- **What you should do**: An exact reprint of the data below is required, line for line.

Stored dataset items

------------------------

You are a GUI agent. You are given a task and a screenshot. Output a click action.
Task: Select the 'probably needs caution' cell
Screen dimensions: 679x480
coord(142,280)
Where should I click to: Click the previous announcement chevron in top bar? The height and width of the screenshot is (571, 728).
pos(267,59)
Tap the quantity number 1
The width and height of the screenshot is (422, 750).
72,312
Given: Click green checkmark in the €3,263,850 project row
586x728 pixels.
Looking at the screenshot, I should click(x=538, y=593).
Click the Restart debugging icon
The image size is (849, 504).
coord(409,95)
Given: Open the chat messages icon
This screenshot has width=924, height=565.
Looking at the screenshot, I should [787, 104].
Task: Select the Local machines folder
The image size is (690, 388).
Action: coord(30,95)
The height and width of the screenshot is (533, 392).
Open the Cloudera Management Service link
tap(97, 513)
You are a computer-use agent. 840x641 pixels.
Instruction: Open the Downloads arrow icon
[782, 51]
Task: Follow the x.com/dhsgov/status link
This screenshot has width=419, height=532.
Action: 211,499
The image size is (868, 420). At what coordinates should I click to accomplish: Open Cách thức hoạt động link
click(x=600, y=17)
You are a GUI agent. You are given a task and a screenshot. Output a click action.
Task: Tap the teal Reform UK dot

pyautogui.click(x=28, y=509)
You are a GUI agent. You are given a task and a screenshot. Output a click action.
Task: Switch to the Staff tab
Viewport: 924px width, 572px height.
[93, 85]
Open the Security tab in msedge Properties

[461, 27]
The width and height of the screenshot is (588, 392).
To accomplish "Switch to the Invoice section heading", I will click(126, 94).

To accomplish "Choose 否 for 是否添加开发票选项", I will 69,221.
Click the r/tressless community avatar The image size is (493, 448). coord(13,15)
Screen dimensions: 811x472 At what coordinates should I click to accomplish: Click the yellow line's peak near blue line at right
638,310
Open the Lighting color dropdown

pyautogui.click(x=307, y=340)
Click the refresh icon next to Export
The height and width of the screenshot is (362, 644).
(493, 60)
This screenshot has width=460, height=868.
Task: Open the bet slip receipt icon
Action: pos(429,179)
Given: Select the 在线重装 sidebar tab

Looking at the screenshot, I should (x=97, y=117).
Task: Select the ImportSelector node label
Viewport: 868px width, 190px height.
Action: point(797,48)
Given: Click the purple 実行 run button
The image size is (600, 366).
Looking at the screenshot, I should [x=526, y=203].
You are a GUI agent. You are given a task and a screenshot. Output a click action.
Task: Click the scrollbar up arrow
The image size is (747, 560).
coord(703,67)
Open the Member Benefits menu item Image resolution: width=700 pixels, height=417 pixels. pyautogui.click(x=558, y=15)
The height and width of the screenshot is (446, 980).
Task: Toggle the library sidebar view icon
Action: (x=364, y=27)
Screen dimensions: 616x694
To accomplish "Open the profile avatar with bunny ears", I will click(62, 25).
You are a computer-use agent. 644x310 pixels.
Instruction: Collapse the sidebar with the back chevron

------------------------

- **Answer to this problem**:
You are a GUI agent. You are given a task and a screenshot. Output a click action.
Task: Select the 'probably needs caution' cell
Screen dimensions: 679x480
coord(142,280)
Where should I click to: Click the previous announcement chevron in top bar? The height and width of the screenshot is (571, 728).
pos(267,59)
Tap the quantity number 1
The width and height of the screenshot is (422, 750).
72,312
Given: Click green checkmark in the €3,263,850 project row
586x728 pixels.
Looking at the screenshot, I should click(x=538, y=593).
Click the Restart debugging icon
The image size is (849, 504).
coord(409,95)
Given: Open the chat messages icon
This screenshot has width=924, height=565.
Looking at the screenshot, I should [787, 104].
Task: Select the Local machines folder
The image size is (690, 388).
Action: coord(30,95)
The height and width of the screenshot is (533, 392).
Open the Cloudera Management Service link
tap(97, 513)
You are a computer-use agent. 840x641 pixels.
Instruction: Open the Downloads arrow icon
[782, 51]
Task: Follow the x.com/dhsgov/status link
This screenshot has width=419, height=532.
Action: 211,499
The image size is (868, 420). At what coordinates should I click to accomplish: Open Cách thức hoạt động link
click(x=600, y=17)
You are a GUI agent. You are given a task and a screenshot. Output a click action.
Task: Tap the teal Reform UK dot

pyautogui.click(x=28, y=509)
You are a GUI agent. You are given a task and a screenshot. Output a click action.
Task: Switch to the Staff tab
Viewport: 924px width, 572px height.
[93, 85]
Open the Security tab in msedge Properties

[461, 27]
The width and height of the screenshot is (588, 392).
To accomplish "Switch to the Invoice section heading", I will click(126, 94).

To accomplish "Choose 否 for 是否添加开发票选项", I will 69,221.
Click the r/tressless community avatar The image size is (493, 448). coord(13,15)
Screen dimensions: 811x472 At what coordinates should I click to accomplish: Click the yellow line's peak near blue line at right
638,310
Open the Lighting color dropdown

pyautogui.click(x=307, y=340)
Click the refresh icon next to Export
The height and width of the screenshot is (362, 644).
(493, 60)
This screenshot has width=460, height=868.
Task: Open the bet slip receipt icon
Action: pos(429,179)
Given: Select the 在线重装 sidebar tab

Looking at the screenshot, I should (x=97, y=117).
Task: Select the ImportSelector node label
Viewport: 868px width, 190px height.
Action: point(797,48)
Given: Click the purple 実行 run button
The image size is (600, 366).
Looking at the screenshot, I should [x=526, y=203].
You are a GUI agent. You are given a task and a screenshot. Output a click action.
Task: Click the scrollbar up arrow
The image size is (747, 560).
coord(703,67)
Open the Member Benefits menu item Image resolution: width=700 pixels, height=417 pixels. pyautogui.click(x=558, y=15)
The height and width of the screenshot is (446, 980).
Task: Toggle the library sidebar view icon
Action: (x=364, y=27)
Screen dimensions: 616x694
To accomplish "Open the profile avatar with bunny ears", I will click(62, 25).
You are a computer-use agent. 644x310 pixels.
Instruction: Collapse the sidebar with the back chevron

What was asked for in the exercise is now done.